Lembro-me de estar no desfile do bicentenário vestido de soldado. Ele me deu um rifle de verdade para marchar. (Não daria tiros, mas e daí — era meu.) Lembro-me do carro de pinho que ele me ajudou a construir. (Ele fez a maior parte do trabalho. Eu era bastante inepto em ser um artesão. Ainda sou.) Cara, aquele carro iria embora. Lembro-me de irmos à praia com o detector de metais e cavarmos um tesouro enterrado na areia. Lembro-me de fazermos aqueles velhos filmes caseiros rolo a rolo na câmera dele. Lembro-me do dia em que fomos buscar aquele filhote de labrador e como aquele filhote se tornou meu refúgio em tempos difíceis. Lembro-me daquela bicicleta que ele me fez com peças velhas. Era a moto mais legal do bairro (até eu destruí-la). Lembro-me de como costumava roubar seus cigarros e tentar fumar (para ser legal como ele). Lembro-me de que ele às vezes me deixava dirigir o carro quando estávamos dirigindo pela estrada. Lembro-me de como ele sempre cheirava bem, uma mistura de colônia almiscarada e Marlboros.

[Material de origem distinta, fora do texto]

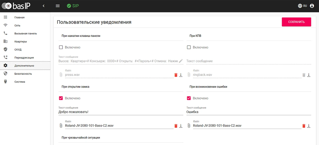
Task: Enable the При КПВ notification checkbox
Action: click(189, 47)
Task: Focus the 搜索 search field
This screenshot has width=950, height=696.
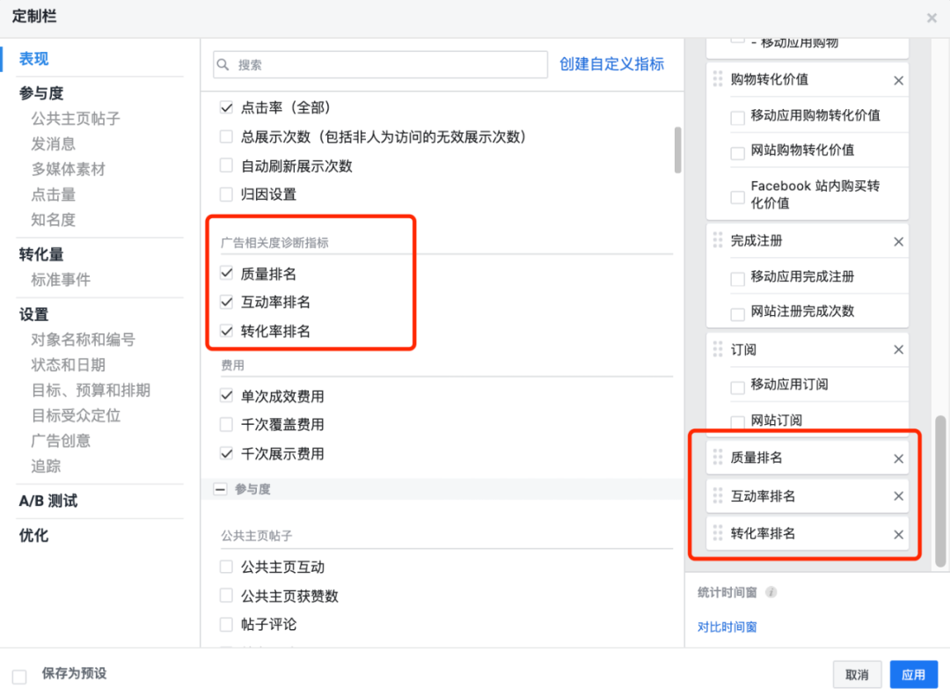Action: [387, 64]
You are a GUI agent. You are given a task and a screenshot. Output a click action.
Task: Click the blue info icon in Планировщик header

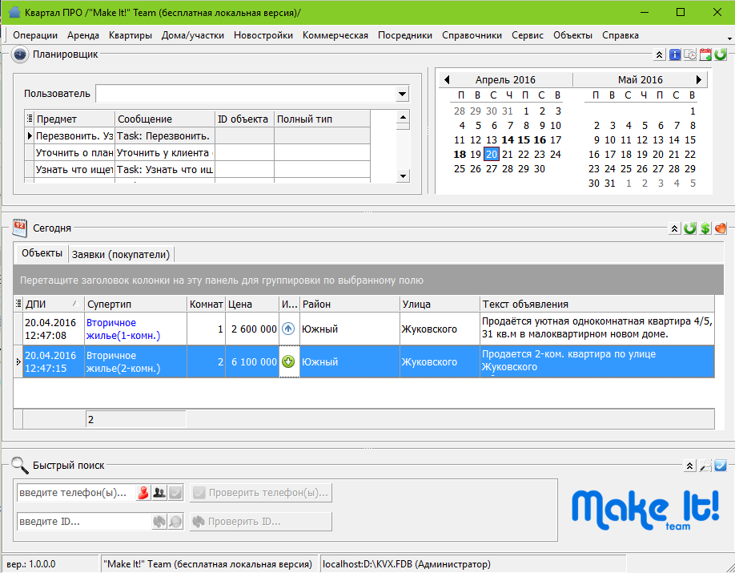click(x=675, y=54)
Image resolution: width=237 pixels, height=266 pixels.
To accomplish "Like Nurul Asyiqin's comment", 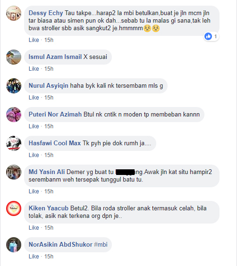I will [34, 98].
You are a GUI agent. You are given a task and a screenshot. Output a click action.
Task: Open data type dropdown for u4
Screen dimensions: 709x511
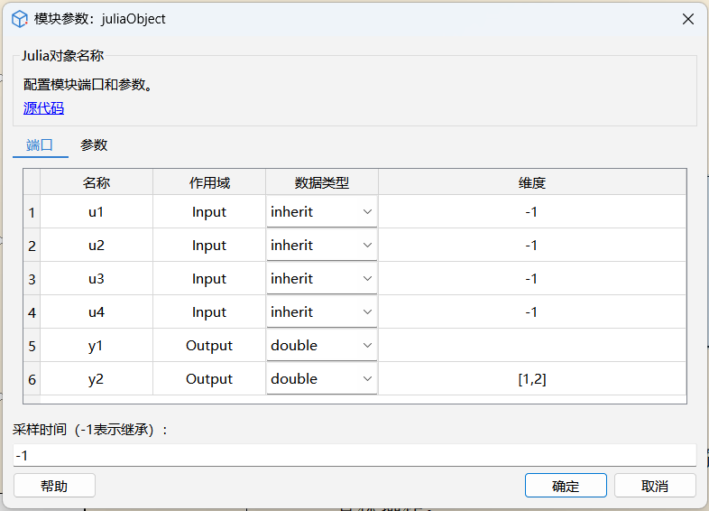click(321, 312)
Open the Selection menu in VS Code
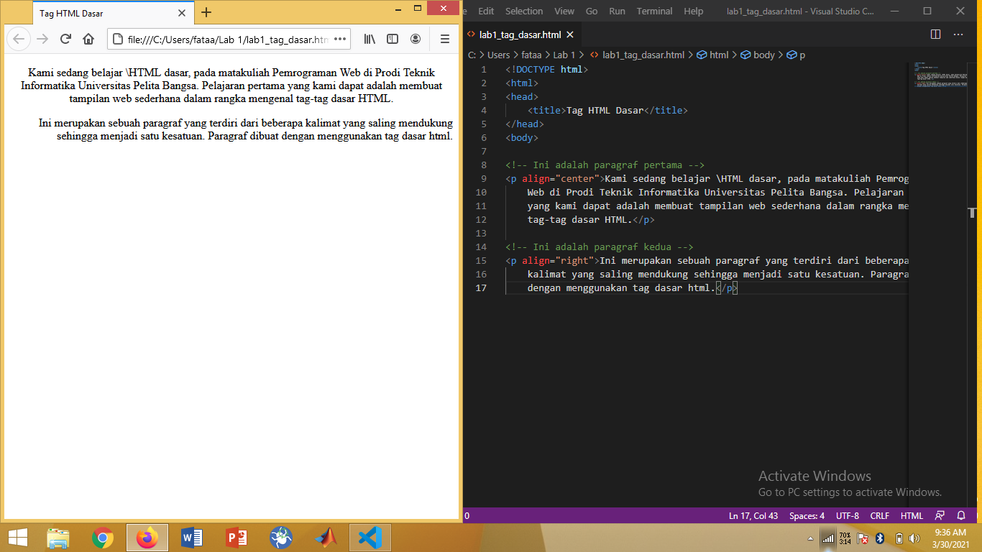 click(524, 11)
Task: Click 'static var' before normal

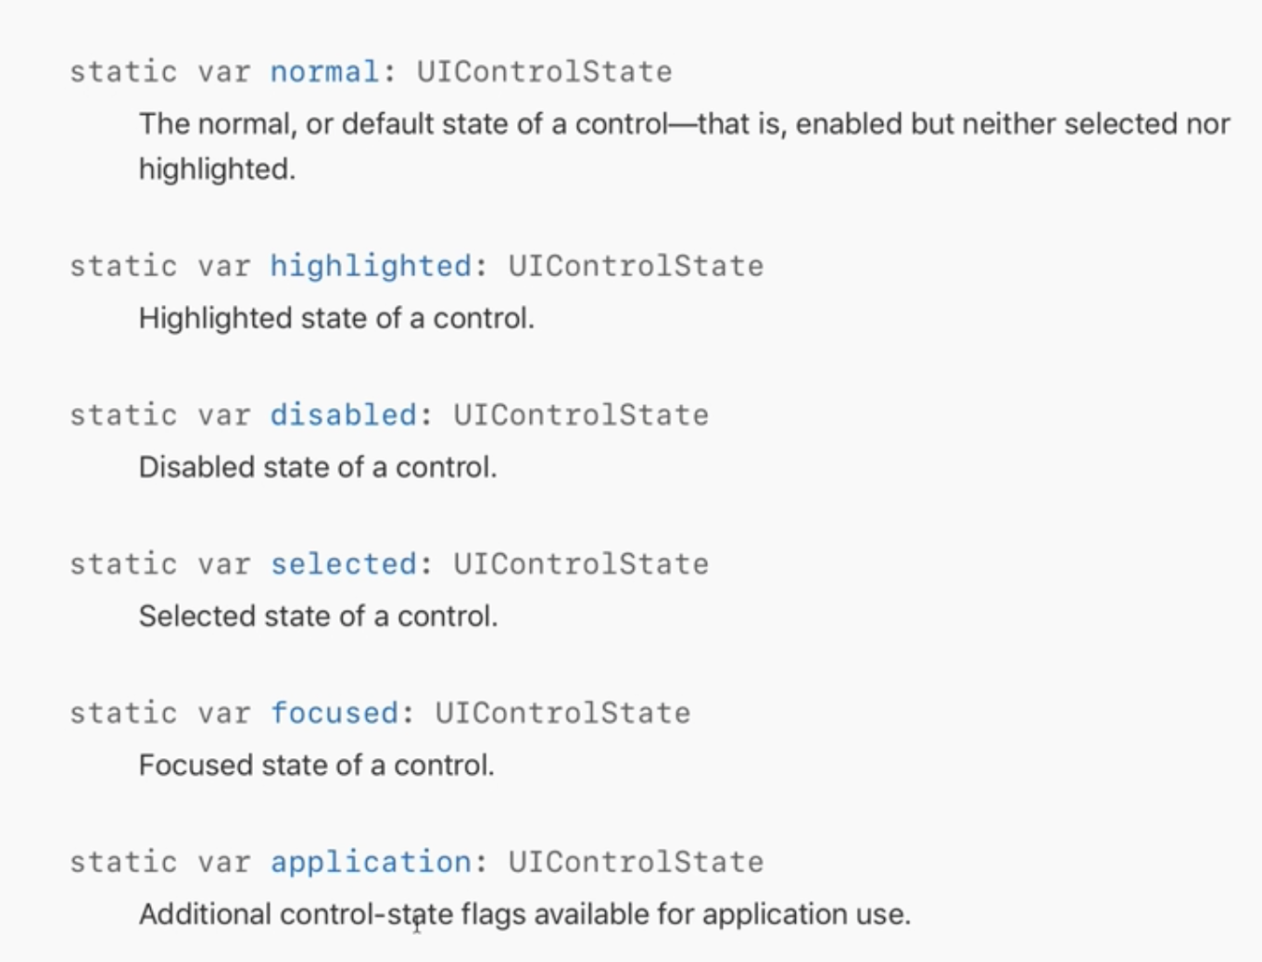Action: point(160,71)
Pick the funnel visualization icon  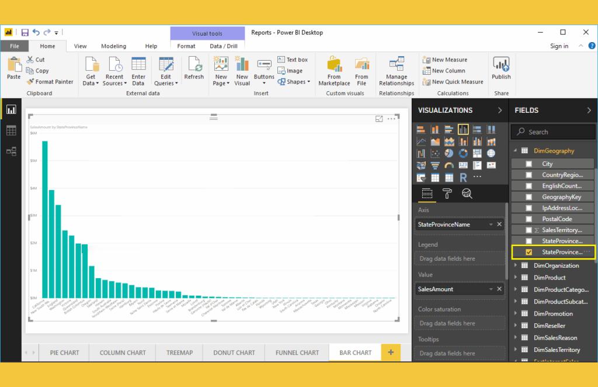click(x=435, y=165)
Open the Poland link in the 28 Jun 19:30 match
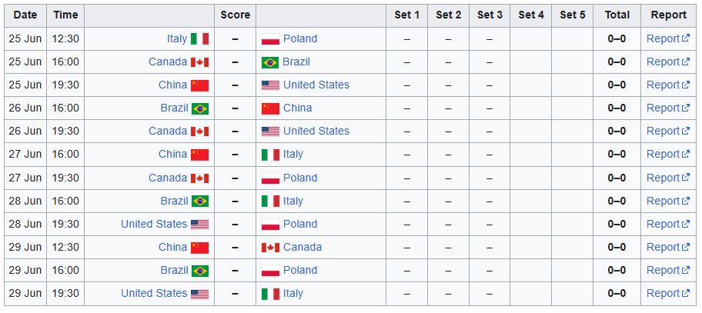This screenshot has height=313, width=702. click(x=300, y=224)
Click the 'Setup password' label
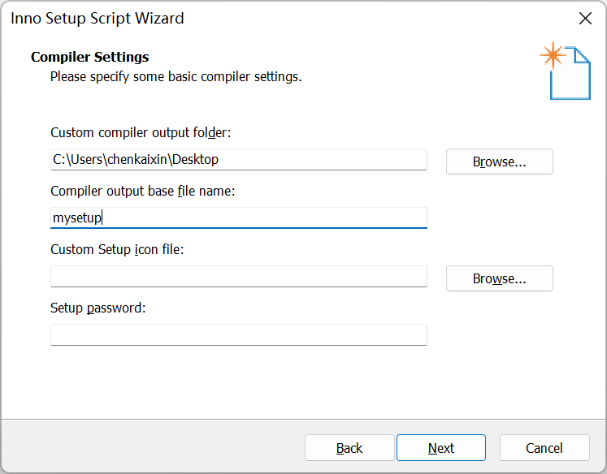The image size is (607, 474). 98,308
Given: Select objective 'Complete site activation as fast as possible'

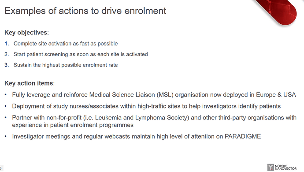Looking at the screenshot, I should pos(66,44).
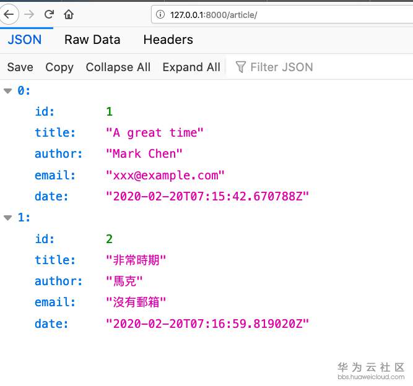The width and height of the screenshot is (413, 386).
Task: Click Collapse All button
Action: point(118,67)
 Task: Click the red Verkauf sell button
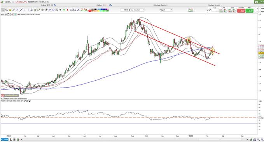click(241, 11)
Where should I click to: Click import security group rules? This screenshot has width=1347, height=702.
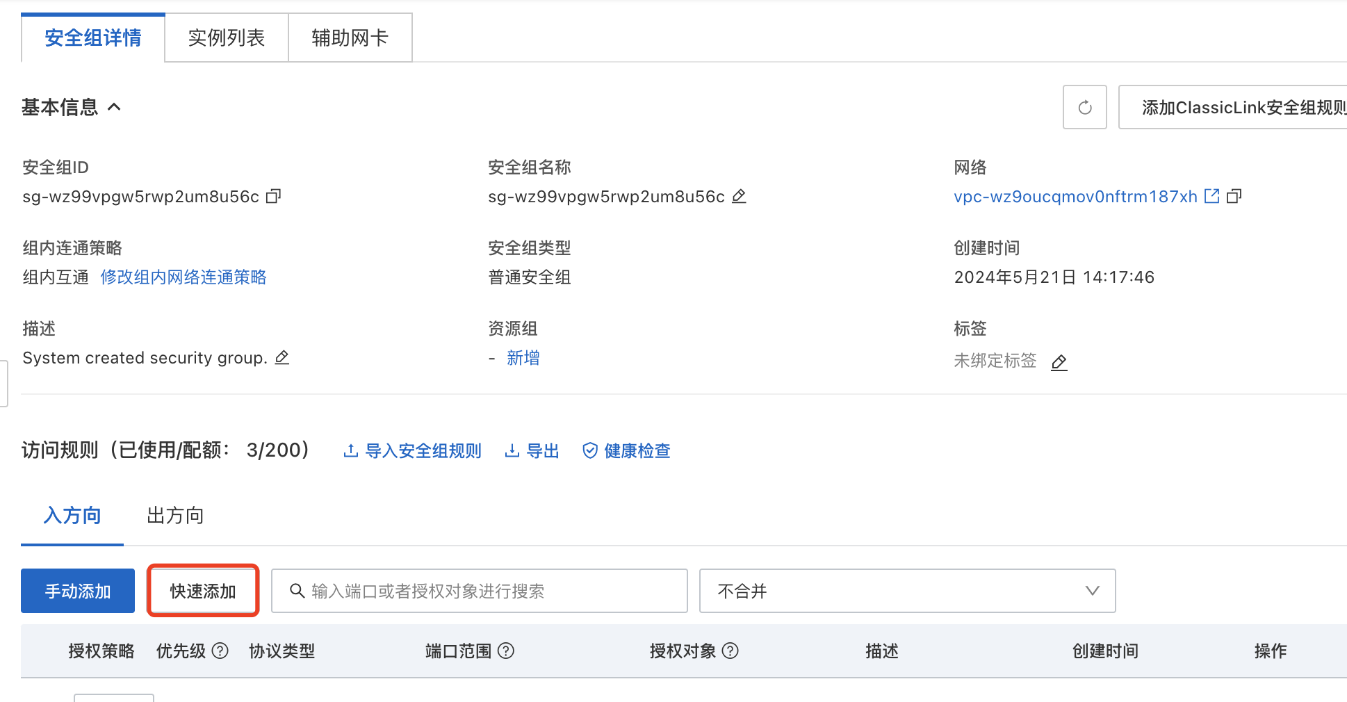(413, 451)
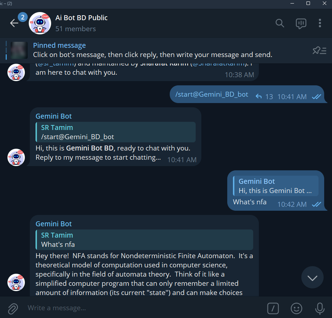Open the emoji picker
The image size is (332, 318).
click(x=296, y=308)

Lembro-me de muitas coisas. Estou apenas começando a perceber que eles não eram tão ruins. Passei tantos anos lembrando da dor que nunca pensei em lembrar da alegria. Este caminho em que estou nunca deixa de me surpreender. Quando sinto que não vou a lugar nenhum, algo acontece para me fazer perceber o quão longe cheguei.

Ele é um homem velho agora. Ontem ouvi uma música no rádio chamada “Live Like I’m Dying”. Isso me deixou triste porque percebi que é mais do que provável que ele morra como viveu. Pela primeira vez desejo-lhe bem, ofereço-lhe perdão e rezo para que encontre a paz.

Pessoas encarceradas

Muitas pessoas encarceradas de todos os Estados Unidos se correspondem com o Venerável Thubten Chodron e com os monges da Abadia de Sravasti. Eles oferecem grandes insights sobre como estão aplicando o Dharma e se esforçando para beneficiar a si mesmos e aos outros, mesmo nas situações mais difíceis.